Добавить в цитаты Настройки чтения

Страница 49 из 57



Можно ли, когда я с такими мыслями благодарил Томаса Манна за его волшебное творение, упрекнуть меня в умалении величия? Можно ли расценивать как неблагодарность, что я усомнился в здравости его социальной критики в «Волшебной горе» и не могу примириться с ее результатами? Стал ли сей несравненный мастер меньше меня восхищать, оттого что в своем знаменитом многоученом и волнующем романе он потерпел крушение в своей педагогической миссии, поскольку неверна точка зрения, с какой он изобразил феномен «Волшебной горы» в буржуазном обществе, да еще с такими противоречивыми чувствами? Но возможна ли здравая социальная критика вне анализа марксистской идеологии?

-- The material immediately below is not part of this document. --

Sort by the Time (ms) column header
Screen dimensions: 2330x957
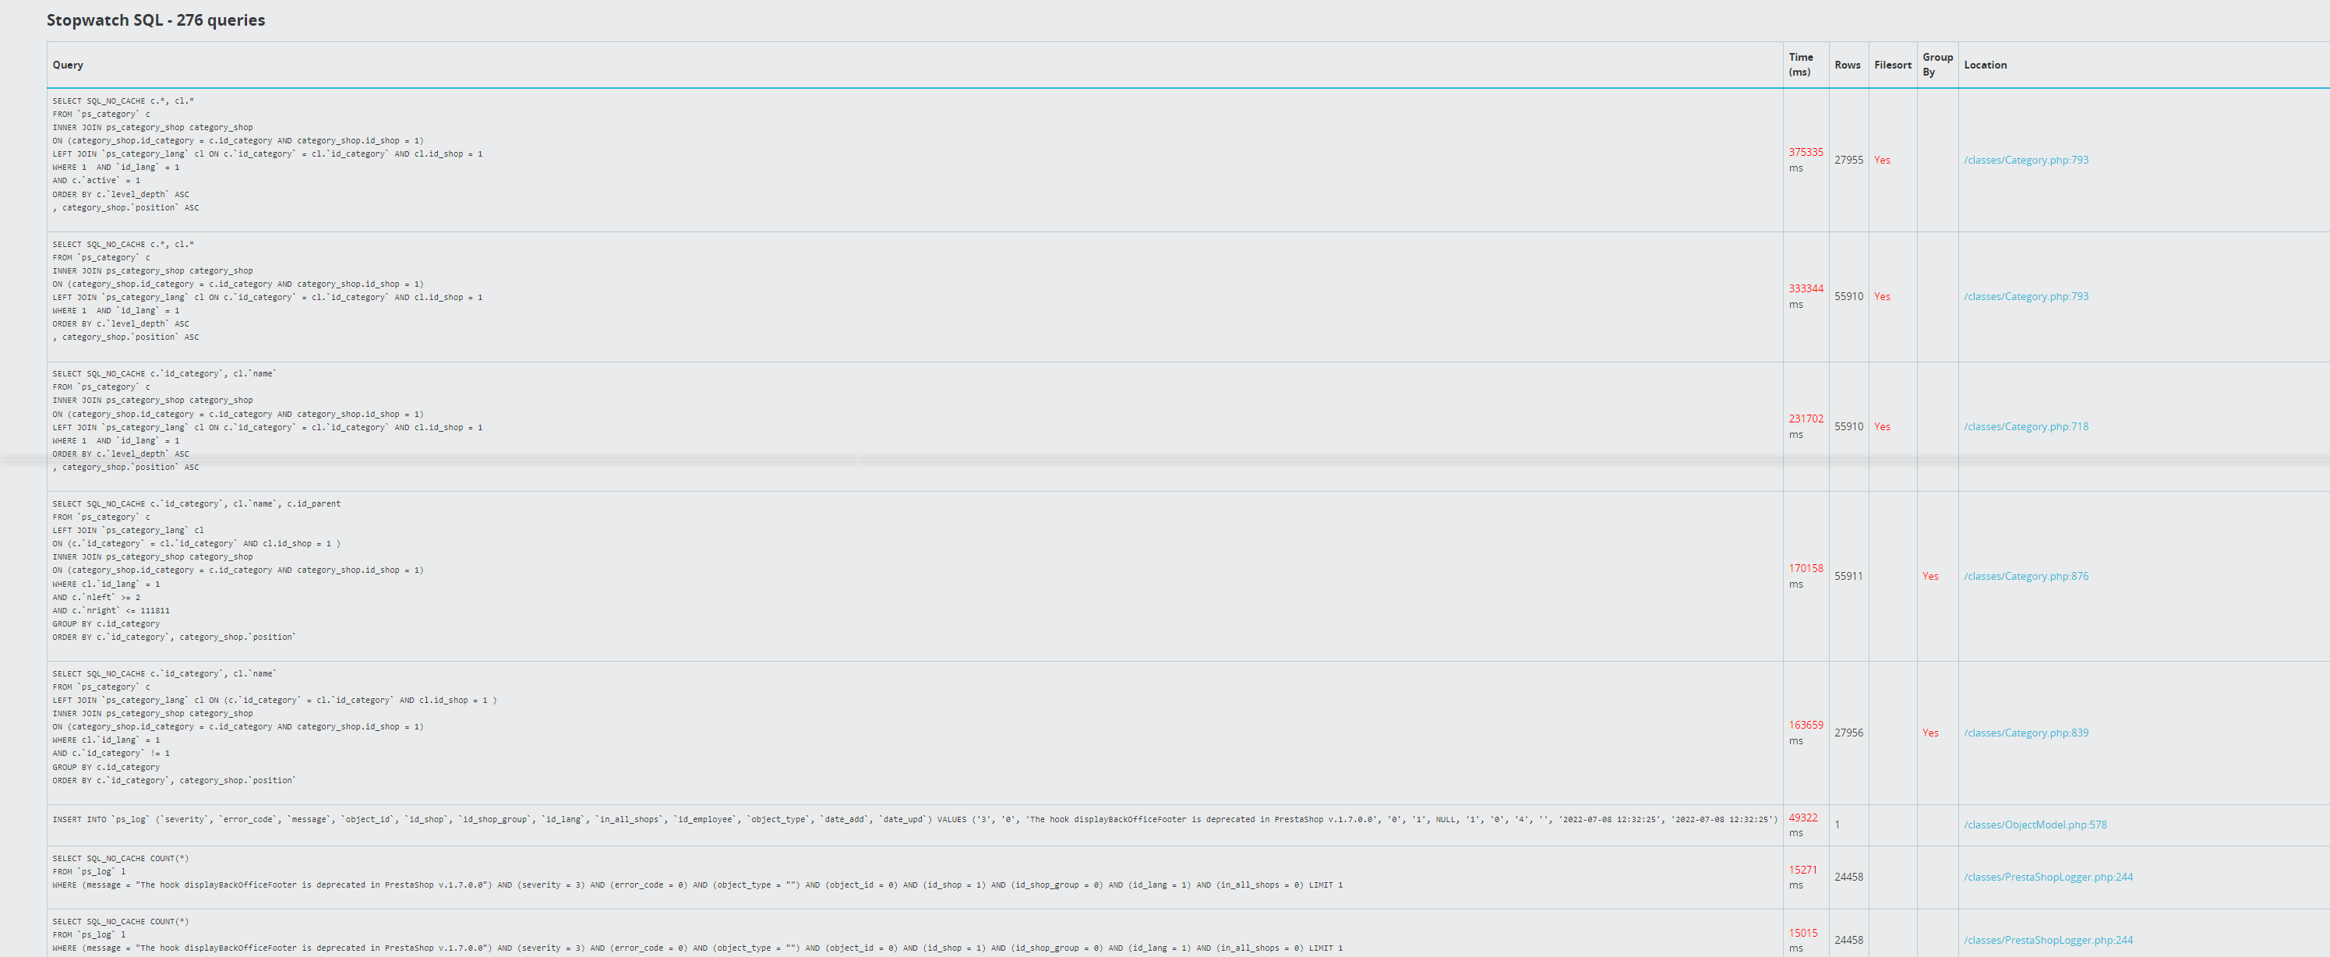pyautogui.click(x=1800, y=64)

Конечно, нет, и ничего тут не меняет великолепная метафора, к какой обратился столь выдающийся критик, как Томас Манн, — гора «морибундов», обреченных смерти. Стало быть, он и сам это знал? И остановился — из опасения перешагнуть порог радикального, бескомпромиссного исследования, хотя, будучи в достаточной степени ясновидцем, не мог, по крайней мере, со всей вежливостью не воздать ему должного?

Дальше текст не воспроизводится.